The detergent alone introduced another 3500 chemicals into them, too.
But now Columbia & Rutgers teams are showing us we have a different problem…
The Short Answer:
- Recent studies showed that plastic may not be inert or harmless.
- Plastic water bottles have a bit of a history with this.
- Just like any technology, plastics seem to come with trade-offs.
- Columbia & Rutgers teams just found a lot more plastic in bottled water than before.
- An older, less sophisticated study underestimated the amount by as much as 10-100x.
- The number now stands at almost 250,000 in one liter of bottled water.
- What’s worse is 90% of those particles are very small nano-plastics.
- Only 10% of the particles are 5 known types.

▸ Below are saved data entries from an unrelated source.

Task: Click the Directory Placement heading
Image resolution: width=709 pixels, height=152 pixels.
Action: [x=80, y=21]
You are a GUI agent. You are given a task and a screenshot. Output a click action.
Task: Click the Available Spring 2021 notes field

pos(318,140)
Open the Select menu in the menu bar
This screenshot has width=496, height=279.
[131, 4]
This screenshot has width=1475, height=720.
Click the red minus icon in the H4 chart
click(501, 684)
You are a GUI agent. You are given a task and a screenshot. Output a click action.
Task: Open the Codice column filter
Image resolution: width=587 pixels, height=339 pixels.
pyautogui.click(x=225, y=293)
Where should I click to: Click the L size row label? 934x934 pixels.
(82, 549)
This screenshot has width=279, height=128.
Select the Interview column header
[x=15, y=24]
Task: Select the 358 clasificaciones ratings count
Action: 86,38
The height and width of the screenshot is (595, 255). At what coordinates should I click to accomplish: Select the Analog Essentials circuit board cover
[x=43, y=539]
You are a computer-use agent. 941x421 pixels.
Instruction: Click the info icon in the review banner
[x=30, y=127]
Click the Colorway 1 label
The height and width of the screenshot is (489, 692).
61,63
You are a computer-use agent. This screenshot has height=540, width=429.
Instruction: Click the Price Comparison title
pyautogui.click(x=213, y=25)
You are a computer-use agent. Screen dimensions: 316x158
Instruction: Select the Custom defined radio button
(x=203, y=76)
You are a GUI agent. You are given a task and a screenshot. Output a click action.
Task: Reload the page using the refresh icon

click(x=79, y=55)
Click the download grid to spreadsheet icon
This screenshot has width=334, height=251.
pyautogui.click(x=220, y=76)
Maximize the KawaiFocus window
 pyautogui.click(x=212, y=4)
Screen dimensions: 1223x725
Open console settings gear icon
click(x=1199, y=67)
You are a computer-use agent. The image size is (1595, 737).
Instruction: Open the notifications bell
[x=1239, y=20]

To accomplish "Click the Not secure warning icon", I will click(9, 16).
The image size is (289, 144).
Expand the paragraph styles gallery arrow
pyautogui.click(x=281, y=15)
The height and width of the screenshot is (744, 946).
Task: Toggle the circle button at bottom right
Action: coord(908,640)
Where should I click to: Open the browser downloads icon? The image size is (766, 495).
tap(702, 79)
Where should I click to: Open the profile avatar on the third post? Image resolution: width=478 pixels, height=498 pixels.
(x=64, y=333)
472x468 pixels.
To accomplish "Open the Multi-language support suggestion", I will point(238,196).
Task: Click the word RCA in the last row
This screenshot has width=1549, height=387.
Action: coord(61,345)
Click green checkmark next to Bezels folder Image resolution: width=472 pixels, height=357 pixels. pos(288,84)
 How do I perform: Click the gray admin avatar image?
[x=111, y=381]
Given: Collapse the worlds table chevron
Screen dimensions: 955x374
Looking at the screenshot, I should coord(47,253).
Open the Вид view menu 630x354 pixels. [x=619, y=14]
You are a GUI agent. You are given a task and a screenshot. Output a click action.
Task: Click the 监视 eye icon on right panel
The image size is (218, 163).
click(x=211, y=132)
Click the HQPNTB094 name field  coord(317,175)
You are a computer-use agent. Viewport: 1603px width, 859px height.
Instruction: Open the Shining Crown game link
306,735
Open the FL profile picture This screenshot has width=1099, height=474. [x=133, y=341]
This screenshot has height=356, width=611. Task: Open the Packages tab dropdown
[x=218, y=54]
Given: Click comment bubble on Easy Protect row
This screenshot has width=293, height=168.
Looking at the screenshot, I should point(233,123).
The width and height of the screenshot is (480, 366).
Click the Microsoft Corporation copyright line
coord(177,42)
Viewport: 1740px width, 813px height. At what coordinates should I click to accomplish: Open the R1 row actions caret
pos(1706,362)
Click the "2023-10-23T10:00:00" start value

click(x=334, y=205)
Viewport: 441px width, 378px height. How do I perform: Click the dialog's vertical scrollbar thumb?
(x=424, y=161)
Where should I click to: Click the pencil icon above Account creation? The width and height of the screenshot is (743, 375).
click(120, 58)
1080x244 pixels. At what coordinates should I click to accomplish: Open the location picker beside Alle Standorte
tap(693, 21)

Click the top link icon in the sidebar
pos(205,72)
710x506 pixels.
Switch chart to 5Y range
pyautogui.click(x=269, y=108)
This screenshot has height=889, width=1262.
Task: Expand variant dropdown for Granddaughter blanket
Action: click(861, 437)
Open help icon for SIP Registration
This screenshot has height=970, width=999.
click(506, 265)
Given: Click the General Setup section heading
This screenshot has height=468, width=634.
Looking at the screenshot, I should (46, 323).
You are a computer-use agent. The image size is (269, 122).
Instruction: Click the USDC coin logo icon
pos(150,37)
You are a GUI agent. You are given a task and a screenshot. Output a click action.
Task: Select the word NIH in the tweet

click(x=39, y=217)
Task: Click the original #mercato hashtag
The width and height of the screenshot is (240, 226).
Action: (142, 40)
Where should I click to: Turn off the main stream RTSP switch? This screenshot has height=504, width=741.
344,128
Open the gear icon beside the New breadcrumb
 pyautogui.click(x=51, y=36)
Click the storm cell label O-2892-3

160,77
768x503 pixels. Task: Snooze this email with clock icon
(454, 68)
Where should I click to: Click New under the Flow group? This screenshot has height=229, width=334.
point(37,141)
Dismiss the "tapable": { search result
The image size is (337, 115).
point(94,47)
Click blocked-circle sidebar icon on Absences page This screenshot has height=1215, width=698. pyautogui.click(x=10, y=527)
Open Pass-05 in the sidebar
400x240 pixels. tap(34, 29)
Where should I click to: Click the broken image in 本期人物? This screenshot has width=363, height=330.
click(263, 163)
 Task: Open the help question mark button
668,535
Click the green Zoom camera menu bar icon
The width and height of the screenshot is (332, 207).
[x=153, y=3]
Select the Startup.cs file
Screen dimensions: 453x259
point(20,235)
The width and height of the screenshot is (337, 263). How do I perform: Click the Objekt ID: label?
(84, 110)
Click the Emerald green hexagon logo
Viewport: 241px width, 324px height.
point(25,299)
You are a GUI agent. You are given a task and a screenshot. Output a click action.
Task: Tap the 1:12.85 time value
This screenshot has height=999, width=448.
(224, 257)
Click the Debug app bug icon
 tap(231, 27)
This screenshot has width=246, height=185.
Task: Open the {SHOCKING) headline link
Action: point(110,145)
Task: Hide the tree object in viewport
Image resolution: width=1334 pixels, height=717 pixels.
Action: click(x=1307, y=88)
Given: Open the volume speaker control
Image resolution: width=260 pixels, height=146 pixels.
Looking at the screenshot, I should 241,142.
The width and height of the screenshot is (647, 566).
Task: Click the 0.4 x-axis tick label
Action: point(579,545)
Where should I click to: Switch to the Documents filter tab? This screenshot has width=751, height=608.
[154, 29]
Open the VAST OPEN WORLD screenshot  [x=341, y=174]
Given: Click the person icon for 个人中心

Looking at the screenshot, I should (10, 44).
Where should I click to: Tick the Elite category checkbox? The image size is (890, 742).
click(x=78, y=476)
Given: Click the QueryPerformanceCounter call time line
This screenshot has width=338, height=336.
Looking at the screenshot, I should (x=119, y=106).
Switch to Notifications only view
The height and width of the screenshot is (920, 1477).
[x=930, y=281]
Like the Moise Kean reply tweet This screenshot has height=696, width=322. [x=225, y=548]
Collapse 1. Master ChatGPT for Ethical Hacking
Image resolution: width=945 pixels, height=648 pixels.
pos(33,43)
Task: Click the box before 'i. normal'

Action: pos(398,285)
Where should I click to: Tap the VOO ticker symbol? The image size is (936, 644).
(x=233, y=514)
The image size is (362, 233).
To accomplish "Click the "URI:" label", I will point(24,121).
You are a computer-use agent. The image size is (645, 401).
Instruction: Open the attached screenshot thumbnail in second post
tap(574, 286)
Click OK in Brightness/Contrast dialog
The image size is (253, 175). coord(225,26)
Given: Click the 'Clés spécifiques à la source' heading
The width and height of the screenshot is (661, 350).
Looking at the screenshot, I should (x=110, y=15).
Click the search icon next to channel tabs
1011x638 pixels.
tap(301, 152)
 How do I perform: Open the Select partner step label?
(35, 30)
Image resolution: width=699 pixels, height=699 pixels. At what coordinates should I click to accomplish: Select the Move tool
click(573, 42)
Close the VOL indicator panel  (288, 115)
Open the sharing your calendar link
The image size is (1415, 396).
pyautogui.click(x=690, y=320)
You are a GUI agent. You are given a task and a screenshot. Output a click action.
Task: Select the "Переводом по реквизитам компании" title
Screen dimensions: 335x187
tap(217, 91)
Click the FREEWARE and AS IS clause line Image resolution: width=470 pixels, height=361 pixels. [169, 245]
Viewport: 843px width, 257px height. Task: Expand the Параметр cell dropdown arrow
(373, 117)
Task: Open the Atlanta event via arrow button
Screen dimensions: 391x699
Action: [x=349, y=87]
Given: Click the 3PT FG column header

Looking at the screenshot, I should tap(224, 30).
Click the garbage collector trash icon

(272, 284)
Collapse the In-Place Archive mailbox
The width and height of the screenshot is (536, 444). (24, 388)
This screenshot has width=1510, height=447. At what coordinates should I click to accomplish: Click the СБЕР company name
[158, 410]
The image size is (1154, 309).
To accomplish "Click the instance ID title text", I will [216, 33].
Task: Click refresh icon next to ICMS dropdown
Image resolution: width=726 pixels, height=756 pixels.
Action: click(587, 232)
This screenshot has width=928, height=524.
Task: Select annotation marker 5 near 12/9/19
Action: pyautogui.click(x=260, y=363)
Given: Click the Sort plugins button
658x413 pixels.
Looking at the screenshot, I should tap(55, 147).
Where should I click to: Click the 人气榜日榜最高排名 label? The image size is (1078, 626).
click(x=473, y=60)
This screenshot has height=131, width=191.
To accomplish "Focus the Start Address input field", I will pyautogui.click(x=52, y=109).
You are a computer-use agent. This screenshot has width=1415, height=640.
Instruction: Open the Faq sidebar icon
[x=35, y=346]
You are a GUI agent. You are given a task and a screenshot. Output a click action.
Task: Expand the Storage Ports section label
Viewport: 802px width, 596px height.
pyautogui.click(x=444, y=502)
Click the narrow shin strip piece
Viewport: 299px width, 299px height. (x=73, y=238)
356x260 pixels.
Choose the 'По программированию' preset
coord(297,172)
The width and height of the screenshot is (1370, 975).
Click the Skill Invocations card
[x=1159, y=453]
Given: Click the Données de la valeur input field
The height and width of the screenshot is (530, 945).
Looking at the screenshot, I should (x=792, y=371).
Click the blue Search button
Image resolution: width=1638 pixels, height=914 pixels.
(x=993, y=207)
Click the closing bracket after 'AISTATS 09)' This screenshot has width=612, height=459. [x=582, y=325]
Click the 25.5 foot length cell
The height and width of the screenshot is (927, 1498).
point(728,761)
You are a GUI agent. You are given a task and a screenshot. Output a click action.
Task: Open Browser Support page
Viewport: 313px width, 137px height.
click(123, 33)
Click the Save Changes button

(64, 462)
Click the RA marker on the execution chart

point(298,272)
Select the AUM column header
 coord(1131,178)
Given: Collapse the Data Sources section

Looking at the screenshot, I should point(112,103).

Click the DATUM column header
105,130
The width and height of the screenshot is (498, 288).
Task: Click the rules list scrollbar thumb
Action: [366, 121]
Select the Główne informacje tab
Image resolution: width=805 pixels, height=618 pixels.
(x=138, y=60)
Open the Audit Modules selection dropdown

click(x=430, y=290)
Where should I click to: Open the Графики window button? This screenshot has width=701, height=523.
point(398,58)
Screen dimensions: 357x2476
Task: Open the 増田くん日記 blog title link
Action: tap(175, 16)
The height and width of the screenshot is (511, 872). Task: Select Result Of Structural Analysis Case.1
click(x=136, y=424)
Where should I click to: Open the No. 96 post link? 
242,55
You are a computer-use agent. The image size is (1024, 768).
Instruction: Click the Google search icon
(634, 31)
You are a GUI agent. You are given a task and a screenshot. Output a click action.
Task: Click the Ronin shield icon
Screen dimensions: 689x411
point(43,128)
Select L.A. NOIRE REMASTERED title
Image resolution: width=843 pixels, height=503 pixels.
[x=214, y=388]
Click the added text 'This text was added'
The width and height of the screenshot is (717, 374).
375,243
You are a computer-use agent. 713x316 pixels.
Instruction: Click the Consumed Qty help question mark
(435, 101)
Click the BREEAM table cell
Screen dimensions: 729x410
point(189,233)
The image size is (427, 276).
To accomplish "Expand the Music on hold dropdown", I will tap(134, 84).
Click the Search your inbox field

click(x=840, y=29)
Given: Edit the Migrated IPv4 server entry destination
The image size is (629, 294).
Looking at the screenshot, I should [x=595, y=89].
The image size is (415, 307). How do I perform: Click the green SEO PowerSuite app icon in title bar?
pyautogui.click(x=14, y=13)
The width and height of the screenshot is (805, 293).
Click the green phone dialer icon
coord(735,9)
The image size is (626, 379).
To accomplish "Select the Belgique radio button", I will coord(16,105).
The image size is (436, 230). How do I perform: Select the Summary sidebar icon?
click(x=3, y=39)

The others are unknown.
- Something similar can happen to tap water because of the filters used.
- The problem is that these plastics may not be chemically or physically inert.
- The small particles seem to make it into almost any tissues in the body.
- Inflammation could be only one of the problems they cause at that small size.
- In a separate study, Chinese researchers have discovered you can remove microplastics from water by boiling it.
- You just need to let it cool, so mineral crystals can trap the plastics.
- Then pouring them through a paper coffee filter in a glass or ceramic cone is all you need!
- Perhaps we all got lulled into thinking plastic was some kind of inert panacea, but maybe we should start getting away from it as much as we can?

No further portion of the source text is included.